What to work on
Copy all of the material below, renaming every "Find the location of a particular element" to "Locate the specified element" and leaving the rest unchanged.
(Records for this exercise begins)
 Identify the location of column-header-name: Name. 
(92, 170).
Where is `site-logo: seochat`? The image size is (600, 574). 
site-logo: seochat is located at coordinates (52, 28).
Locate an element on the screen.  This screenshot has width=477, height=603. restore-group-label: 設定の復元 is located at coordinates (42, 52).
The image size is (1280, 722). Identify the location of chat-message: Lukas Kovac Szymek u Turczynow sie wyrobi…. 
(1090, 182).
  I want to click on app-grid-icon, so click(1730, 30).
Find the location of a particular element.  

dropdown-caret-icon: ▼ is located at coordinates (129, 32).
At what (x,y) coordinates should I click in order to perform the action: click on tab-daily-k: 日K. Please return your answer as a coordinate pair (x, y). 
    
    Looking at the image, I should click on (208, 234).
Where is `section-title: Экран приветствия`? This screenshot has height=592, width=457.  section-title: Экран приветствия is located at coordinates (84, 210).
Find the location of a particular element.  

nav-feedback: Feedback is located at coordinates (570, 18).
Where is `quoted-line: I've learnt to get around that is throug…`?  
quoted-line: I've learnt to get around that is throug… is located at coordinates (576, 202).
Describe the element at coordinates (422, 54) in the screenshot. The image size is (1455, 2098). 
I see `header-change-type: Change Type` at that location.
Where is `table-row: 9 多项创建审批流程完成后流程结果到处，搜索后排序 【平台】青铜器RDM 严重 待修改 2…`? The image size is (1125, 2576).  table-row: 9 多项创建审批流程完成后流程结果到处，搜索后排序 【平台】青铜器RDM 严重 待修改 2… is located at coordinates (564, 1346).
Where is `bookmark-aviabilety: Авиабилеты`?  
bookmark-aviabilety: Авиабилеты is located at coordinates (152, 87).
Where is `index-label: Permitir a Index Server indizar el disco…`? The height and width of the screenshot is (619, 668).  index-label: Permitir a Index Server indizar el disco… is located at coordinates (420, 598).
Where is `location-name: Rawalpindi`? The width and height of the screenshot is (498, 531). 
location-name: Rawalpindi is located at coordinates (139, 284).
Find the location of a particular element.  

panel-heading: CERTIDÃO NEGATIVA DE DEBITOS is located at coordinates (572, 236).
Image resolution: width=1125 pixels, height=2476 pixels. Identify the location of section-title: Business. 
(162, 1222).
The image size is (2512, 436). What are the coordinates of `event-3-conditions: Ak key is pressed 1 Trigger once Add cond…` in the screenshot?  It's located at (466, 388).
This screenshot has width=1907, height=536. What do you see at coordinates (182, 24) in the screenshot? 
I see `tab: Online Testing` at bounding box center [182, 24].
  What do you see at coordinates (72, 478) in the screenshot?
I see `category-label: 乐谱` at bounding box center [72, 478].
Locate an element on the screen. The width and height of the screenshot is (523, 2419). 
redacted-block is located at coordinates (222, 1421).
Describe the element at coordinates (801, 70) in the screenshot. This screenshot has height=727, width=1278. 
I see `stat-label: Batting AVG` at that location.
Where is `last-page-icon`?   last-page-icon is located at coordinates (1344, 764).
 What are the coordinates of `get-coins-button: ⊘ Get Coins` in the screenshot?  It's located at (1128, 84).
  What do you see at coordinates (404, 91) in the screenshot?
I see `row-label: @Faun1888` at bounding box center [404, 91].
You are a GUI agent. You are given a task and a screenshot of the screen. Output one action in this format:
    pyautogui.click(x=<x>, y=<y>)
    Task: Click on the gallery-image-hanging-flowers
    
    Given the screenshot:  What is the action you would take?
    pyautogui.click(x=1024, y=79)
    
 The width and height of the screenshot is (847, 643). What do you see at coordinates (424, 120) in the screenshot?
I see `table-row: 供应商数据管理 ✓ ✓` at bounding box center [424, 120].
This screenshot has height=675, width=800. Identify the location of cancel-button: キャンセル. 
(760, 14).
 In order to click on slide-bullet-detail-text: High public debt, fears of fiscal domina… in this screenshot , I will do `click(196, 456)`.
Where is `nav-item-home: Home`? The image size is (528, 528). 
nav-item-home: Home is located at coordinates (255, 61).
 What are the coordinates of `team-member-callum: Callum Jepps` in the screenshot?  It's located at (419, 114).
(Records for this exercise ends)
Result for this task
 Identify the location of column-header-name: Name. 
(92, 170).
Where is `site-logo: seochat`? The image size is (600, 574). 
site-logo: seochat is located at coordinates (52, 28).
Locate an element on the screen.  This screenshot has width=477, height=603. restore-group-label: 設定の復元 is located at coordinates (42, 52).
The image size is (1280, 722). Identify the location of chat-message: Lukas Kovac Szymek u Turczynow sie wyrobi…. 
(1090, 182).
  I want to click on app-grid-icon, so click(1730, 30).
Locate the specified element.  

dropdown-caret-icon: ▼ is located at coordinates (129, 32).
At what (x,y) coordinates should I click in order to perform the action: click on tab-daily-k: 日K. Please return your answer as a coordinate pair (x, y). 
    
    Looking at the image, I should click on (208, 234).
Where is `section-title: Экран приветствия`? This screenshot has height=592, width=457.  section-title: Экран приветствия is located at coordinates (84, 210).
Locate the specified element.  

nav-feedback: Feedback is located at coordinates (570, 18).
Where is `quoted-line: I've learnt to get around that is throug…`?  
quoted-line: I've learnt to get around that is throug… is located at coordinates (576, 202).
Describe the element at coordinates (422, 54) in the screenshot. The image size is (1455, 2098). 
I see `header-change-type: Change Type` at that location.
Where is `table-row: 9 多项创建审批流程完成后流程结果到处，搜索后排序 【平台】青铜器RDM 严重 待修改 2…`? The image size is (1125, 2576).  table-row: 9 多项创建审批流程完成后流程结果到处，搜索后排序 【平台】青铜器RDM 严重 待修改 2… is located at coordinates (564, 1346).
Where is `bookmark-aviabilety: Авиабилеты`?  
bookmark-aviabilety: Авиабилеты is located at coordinates (152, 87).
Where is `index-label: Permitir a Index Server indizar el disco…`? The height and width of the screenshot is (619, 668).  index-label: Permitir a Index Server indizar el disco… is located at coordinates (420, 598).
Where is `location-name: Rawalpindi`? The width and height of the screenshot is (498, 531). 
location-name: Rawalpindi is located at coordinates (139, 284).
Locate the specified element.  

panel-heading: CERTIDÃO NEGATIVA DE DEBITOS is located at coordinates (572, 236).
Image resolution: width=1125 pixels, height=2476 pixels. Identify the location of section-title: Business. 
(162, 1222).
The image size is (2512, 436). What are the coordinates of `event-3-conditions: Ak key is pressed 1 Trigger once Add cond…` in the screenshot?  It's located at (466, 388).
This screenshot has width=1907, height=536. What do you see at coordinates (182, 24) in the screenshot? 
I see `tab: Online Testing` at bounding box center [182, 24].
  What do you see at coordinates (72, 478) in the screenshot?
I see `category-label: 乐谱` at bounding box center [72, 478].
Locate an element on the screen. The width and height of the screenshot is (523, 2419). 
redacted-block is located at coordinates (222, 1421).
Describe the element at coordinates (801, 70) in the screenshot. This screenshot has height=727, width=1278. 
I see `stat-label: Batting AVG` at that location.
Where is `last-page-icon`?   last-page-icon is located at coordinates (1344, 764).
 What are the coordinates of `get-coins-button: ⊘ Get Coins` in the screenshot?  It's located at (1128, 84).
  What do you see at coordinates (404, 91) in the screenshot?
I see `row-label: @Faun1888` at bounding box center [404, 91].
You are a GUI agent. You are given a task and a screenshot of the screen. Output one action in this format:
    pyautogui.click(x=<x>, y=<y>)
    Task: Click on the gallery-image-hanging-flowers
    
    Given the screenshot:  What is the action you would take?
    pyautogui.click(x=1024, y=79)
    
 The width and height of the screenshot is (847, 643). What do you see at coordinates (424, 120) in the screenshot?
I see `table-row: 供应商数据管理 ✓ ✓` at bounding box center [424, 120].
This screenshot has height=675, width=800. Identify the location of cancel-button: キャンセル. 
(760, 14).
 In order to click on slide-bullet-detail-text: High public debt, fears of fiscal domina… in this screenshot , I will do `click(196, 456)`.
Where is `nav-item-home: Home`? The image size is (528, 528). 
nav-item-home: Home is located at coordinates (255, 61).
 What are the coordinates of `team-member-callum: Callum Jepps` in the screenshot?  It's located at (419, 114).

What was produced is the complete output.